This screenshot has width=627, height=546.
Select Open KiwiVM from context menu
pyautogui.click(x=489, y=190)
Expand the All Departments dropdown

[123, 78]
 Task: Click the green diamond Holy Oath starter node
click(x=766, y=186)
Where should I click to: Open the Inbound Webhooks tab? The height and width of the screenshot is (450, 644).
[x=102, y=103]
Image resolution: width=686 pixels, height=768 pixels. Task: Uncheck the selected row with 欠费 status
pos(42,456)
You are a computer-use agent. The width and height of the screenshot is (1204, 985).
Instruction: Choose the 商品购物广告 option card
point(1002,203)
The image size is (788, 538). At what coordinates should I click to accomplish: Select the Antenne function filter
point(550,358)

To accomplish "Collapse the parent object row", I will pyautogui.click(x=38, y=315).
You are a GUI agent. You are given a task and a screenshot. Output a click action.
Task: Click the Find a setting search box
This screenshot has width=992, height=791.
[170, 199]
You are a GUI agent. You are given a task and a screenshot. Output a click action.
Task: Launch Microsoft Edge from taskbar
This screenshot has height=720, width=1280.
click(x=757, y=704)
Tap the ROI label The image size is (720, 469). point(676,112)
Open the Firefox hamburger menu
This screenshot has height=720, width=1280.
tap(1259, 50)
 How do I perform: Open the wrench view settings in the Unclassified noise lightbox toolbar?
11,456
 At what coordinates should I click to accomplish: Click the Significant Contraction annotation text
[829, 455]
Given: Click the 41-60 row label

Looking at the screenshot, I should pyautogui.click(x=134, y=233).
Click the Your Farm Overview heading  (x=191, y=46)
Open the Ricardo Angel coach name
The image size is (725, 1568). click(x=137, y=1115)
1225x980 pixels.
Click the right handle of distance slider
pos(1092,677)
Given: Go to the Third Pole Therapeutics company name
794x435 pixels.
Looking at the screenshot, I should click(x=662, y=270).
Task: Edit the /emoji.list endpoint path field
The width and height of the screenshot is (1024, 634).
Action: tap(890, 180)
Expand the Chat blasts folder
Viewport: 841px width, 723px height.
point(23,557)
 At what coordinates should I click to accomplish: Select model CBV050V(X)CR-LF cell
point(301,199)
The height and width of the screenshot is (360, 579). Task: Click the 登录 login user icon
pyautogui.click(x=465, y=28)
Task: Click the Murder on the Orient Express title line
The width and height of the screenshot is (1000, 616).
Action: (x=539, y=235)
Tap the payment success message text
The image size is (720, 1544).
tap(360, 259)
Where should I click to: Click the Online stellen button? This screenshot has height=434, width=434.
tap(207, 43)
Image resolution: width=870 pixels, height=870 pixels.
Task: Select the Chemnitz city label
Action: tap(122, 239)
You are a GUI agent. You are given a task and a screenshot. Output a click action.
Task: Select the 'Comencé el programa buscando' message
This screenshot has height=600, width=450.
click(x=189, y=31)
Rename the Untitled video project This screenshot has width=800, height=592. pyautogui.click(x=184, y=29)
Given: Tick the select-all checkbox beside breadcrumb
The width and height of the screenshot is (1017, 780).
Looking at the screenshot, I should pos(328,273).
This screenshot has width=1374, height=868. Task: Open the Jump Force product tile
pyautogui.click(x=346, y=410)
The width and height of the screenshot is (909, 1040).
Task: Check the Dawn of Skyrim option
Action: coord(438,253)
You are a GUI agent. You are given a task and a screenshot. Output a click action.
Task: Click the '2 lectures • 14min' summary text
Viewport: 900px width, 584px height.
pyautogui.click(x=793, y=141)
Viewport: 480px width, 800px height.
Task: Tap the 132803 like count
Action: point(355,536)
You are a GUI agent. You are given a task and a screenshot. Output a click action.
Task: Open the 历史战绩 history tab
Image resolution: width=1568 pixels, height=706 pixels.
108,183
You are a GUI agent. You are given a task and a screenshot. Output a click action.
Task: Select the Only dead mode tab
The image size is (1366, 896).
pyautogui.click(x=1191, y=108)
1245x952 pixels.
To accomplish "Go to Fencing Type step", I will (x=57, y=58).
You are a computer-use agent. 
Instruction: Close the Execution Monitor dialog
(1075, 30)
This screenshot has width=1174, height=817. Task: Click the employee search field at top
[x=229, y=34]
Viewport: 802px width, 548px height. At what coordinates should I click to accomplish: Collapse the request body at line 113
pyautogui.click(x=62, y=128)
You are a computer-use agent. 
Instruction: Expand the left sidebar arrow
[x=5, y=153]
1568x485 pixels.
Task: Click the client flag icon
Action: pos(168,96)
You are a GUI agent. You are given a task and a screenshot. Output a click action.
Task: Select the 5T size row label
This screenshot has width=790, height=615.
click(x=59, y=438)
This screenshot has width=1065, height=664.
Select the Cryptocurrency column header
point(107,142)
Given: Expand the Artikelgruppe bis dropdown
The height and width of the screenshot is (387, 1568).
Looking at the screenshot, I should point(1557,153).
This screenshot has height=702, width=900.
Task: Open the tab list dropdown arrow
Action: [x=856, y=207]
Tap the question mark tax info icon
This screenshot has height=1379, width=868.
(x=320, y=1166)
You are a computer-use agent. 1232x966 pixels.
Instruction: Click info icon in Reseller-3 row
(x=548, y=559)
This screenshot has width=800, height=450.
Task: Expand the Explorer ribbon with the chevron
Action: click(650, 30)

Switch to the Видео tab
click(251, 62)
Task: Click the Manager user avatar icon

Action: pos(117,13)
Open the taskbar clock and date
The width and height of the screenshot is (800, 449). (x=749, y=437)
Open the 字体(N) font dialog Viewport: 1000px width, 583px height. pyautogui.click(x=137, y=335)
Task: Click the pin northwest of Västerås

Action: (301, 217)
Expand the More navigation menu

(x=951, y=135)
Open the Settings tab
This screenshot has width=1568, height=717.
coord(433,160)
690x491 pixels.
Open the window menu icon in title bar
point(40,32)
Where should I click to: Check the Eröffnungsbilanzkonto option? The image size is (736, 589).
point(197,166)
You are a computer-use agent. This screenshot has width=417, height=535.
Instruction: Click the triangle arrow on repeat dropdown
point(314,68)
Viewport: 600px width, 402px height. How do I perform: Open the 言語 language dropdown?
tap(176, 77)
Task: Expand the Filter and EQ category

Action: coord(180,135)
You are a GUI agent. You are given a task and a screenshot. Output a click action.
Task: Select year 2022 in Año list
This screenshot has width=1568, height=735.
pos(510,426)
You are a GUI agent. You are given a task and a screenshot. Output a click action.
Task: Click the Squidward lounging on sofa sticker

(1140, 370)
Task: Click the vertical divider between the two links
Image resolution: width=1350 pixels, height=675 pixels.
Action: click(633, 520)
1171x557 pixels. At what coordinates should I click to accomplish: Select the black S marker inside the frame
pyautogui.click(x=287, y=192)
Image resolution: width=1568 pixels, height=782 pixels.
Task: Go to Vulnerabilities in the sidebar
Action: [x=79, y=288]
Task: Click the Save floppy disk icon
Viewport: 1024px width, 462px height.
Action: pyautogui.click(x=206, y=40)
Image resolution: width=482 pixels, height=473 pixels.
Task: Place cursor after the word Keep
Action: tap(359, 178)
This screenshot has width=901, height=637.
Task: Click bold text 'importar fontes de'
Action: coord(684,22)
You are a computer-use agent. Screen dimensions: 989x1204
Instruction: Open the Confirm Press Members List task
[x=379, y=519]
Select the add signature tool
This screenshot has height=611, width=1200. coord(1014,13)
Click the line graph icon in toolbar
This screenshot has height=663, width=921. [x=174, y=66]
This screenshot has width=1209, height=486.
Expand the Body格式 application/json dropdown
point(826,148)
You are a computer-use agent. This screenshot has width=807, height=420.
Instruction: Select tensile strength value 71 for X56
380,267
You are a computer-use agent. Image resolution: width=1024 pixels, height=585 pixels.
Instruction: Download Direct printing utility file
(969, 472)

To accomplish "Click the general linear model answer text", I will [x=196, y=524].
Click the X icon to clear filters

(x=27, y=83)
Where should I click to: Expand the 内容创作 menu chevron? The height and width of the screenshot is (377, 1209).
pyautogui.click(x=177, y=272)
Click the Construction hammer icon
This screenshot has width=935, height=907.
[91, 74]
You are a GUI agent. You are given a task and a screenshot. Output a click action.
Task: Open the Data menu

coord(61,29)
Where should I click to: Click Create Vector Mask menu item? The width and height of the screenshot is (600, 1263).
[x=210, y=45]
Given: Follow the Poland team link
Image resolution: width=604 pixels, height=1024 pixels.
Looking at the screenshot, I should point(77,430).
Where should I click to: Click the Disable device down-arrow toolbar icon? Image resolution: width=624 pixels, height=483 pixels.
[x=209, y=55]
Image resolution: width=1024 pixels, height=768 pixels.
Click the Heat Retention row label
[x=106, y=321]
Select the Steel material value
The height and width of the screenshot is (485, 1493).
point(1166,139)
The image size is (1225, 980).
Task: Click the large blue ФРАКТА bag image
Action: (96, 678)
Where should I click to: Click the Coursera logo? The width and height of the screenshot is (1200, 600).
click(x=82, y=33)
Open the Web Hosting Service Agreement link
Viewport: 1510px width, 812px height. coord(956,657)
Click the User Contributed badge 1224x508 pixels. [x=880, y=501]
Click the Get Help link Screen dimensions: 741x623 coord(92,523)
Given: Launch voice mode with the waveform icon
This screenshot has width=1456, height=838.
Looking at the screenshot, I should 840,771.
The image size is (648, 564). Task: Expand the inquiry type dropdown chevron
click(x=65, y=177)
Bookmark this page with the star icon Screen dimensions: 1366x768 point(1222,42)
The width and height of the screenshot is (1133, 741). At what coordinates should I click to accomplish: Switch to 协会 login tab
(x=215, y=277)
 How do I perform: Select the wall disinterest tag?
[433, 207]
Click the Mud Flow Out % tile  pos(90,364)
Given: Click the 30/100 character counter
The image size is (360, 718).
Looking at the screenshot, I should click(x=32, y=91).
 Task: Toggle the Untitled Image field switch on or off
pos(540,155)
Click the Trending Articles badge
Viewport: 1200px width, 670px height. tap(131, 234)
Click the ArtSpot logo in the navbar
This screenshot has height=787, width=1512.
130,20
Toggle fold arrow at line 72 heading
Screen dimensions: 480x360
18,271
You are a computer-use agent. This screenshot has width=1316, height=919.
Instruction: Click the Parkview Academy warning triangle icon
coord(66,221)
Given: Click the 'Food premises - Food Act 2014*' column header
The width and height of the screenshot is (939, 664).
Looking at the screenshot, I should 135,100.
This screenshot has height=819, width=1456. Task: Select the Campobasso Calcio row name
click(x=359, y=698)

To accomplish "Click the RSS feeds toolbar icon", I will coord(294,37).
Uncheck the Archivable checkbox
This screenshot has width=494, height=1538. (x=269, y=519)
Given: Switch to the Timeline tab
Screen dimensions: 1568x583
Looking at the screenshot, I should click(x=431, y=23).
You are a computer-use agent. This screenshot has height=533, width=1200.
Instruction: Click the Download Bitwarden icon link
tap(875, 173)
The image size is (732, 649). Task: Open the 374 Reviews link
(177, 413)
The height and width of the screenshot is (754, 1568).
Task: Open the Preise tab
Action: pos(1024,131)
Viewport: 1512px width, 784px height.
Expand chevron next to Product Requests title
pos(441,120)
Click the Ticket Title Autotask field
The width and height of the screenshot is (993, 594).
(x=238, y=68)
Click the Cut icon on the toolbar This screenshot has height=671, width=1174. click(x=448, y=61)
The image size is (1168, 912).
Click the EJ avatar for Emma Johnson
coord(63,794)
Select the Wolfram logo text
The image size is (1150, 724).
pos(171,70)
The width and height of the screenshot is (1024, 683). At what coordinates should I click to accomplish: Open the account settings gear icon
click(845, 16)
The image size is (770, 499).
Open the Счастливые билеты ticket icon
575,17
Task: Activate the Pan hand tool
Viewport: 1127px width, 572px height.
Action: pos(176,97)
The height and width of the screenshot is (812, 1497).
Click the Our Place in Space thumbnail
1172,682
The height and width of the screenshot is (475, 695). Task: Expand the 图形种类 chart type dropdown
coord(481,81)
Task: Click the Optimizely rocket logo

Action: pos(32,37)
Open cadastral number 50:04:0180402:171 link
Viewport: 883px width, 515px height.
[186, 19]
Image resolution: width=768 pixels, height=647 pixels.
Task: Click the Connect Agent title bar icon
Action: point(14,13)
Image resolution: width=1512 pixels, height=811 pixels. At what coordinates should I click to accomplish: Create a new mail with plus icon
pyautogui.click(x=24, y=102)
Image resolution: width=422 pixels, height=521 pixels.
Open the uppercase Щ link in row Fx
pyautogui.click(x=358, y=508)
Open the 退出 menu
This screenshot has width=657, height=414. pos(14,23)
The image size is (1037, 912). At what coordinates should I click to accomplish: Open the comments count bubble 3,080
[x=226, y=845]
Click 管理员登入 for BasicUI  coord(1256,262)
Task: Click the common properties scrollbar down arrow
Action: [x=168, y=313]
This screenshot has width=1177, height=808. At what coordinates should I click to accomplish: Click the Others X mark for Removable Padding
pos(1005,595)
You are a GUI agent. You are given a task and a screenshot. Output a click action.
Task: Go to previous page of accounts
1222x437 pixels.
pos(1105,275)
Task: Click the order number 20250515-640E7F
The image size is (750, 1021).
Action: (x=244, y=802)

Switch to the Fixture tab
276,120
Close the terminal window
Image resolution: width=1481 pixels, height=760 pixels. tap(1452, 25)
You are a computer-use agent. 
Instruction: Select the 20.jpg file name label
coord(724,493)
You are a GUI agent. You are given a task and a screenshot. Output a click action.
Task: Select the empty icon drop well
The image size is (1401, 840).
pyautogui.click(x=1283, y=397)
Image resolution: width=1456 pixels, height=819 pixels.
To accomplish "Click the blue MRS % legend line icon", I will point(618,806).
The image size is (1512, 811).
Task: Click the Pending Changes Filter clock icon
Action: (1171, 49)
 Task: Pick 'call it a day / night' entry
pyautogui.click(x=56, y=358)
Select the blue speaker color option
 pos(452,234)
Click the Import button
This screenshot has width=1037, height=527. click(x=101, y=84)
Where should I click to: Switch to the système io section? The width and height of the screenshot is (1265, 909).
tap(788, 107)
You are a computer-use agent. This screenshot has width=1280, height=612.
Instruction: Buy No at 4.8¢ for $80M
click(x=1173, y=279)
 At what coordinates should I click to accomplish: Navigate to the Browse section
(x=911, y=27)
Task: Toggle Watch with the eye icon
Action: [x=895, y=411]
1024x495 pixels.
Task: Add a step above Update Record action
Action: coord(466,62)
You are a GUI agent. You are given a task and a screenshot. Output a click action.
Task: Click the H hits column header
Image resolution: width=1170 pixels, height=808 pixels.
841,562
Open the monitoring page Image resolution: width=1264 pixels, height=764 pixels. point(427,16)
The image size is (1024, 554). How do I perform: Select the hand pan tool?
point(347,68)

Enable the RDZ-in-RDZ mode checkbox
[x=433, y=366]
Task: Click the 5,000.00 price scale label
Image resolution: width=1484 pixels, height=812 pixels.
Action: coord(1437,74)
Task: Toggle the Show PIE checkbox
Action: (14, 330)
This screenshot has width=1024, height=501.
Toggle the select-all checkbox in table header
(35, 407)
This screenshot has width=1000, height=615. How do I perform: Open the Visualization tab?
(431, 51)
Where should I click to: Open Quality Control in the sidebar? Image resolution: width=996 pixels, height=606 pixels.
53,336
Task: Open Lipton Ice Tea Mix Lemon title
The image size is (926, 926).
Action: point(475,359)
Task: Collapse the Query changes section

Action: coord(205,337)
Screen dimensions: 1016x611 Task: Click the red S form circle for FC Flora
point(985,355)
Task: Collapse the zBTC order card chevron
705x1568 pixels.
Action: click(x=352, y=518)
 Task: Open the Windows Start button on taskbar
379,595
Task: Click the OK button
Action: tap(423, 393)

#####

__YOUR INSTRUCTIONS__: Find the line with "Task: Click the Save floppy disk icon" in the material above. Reproduce it and each line after it up to and including the line with "Given: Follow the Poland team link".

__RESPONSE__:
Task: Click the Save floppy disk icon
Viewport: 1024px width, 462px height.
Action: pyautogui.click(x=206, y=40)
Image resolution: width=482 pixels, height=473 pixels.
Task: Place cursor after the word Keep
Action: tap(359, 178)
This screenshot has width=901, height=637.
Task: Click bold text 'importar fontes de'
Action: coord(684,22)
You are a computer-use agent. Screen dimensions: 989x1204
Instruction: Open the Confirm Press Members List task
[x=379, y=519]
Select the add signature tool
This screenshot has height=611, width=1200. coord(1014,13)
Click the line graph icon in toolbar
This screenshot has height=663, width=921. [x=174, y=66]
This screenshot has width=1209, height=486.
Expand the Body格式 application/json dropdown
point(826,148)
You are a computer-use agent. This screenshot has width=807, height=420.
Instruction: Select tensile strength value 71 for X56
380,267
You are a computer-use agent. Image resolution: width=1024 pixels, height=585 pixels.
Instruction: Download Direct printing utility file
(969, 472)

To accomplish "Click the general linear model answer text", I will [x=196, y=524].
Click the X icon to clear filters

(x=27, y=83)
Where should I click to: Expand the 内容创作 menu chevron? The height and width of the screenshot is (377, 1209).
pyautogui.click(x=177, y=272)
Click the Construction hammer icon
This screenshot has width=935, height=907.
[91, 74]
You are a GUI agent. You are given a task and a screenshot. Output a click action.
Task: Open the Data menu

coord(61,29)
Where should I click to: Click Create Vector Mask menu item? The width and height of the screenshot is (600, 1263).
[x=210, y=45]
Given: Follow the Poland team link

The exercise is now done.